Cranbrook was as much a mindset as a place, and offered Ray the chance to study across fields—weaving, ceramics, photography. It’s hard to say where she first met Charles, who was himself indulging in pursuits outside his field of architecture, but she may have gotten to know him when she did drawings for a contest Charles was working on with colleague and friend Eero Saarinen (who later designed the St. Louis arch) called the Organic Furniture competition. By the end of the year, Charles and Ray were deeply but secretively involved. By 1941, Charles was divorced from his first wife Catherine and had proposed to Ray (who was visiting New York) via a letter scrawled in slanting cursive on Cranbrook stationary. “Dear Miss Kaiser,” it read, “I am 34 (almost) years old, singel [sic] (again) and broke. I love you very much and would like to marry you very very soon.” In the bottom corner is a drawing of a left hand with a band on its ring finger and an arrow pointing to that digit with the question “what is the size of this finger??”
By July of that year, the newlyweds were living in a Los Angeles apartment (designed by the celebrated architect Richard Neutra). Charles found a job in the art department at MGM studios and Ray did a series of abstract covers for the influential Arts & Architecture magazine. In their spare time, they began experimenting with new methods of mass production of furniture. The first successful commercial use of their pioneering process to pressure-mold plywood was a military one: the Navy commissioned Charles to create splints for the war effort. Charles left MGM, and he and Ray went into production with their own venture, the Plyformed Wood Company.
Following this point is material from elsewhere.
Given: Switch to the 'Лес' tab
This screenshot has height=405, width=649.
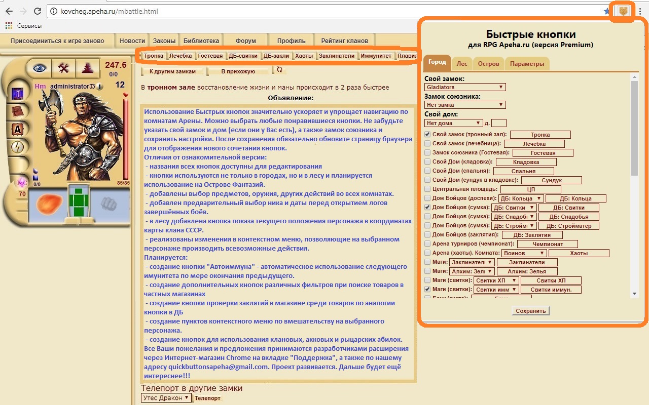Looking at the screenshot, I should point(461,64).

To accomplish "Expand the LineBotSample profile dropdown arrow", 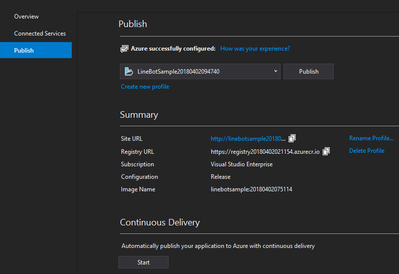I will (276, 71).
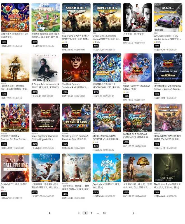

But true success came a few years later when they used what they had learned on splints to create a molded chair, which drew critical acclaim and led to a show of Eames furniture (crediting only Charles) at the Museum of Modern Art in New York. The triumph of that event led to a relationship with furniture company Herman Miller, which still produces Eames products today, though not quite as affordably (a new Lounge Chair and Ottoman retails for $4,500 today). It also launched the Eames’ reputation and fueled the professional union that lasted until Charles’ death in 1978. Ray died exactly 10 years to the day later, on Aug. 21, 1988.
When The California Museum exhibition opens on Feb. 23, Ray’s grandchildren are hopeful that she will finally get some of the recognition and understanding that she so clearly deserves as an artist and designer who worked as an equal to Charles.
“It would be great if [patrons] came away with a way to understand both Ray’s individual identity and her identity within the partnership,” says Eames Demetrios. “That journey was one that had made her life quite rich and happy.”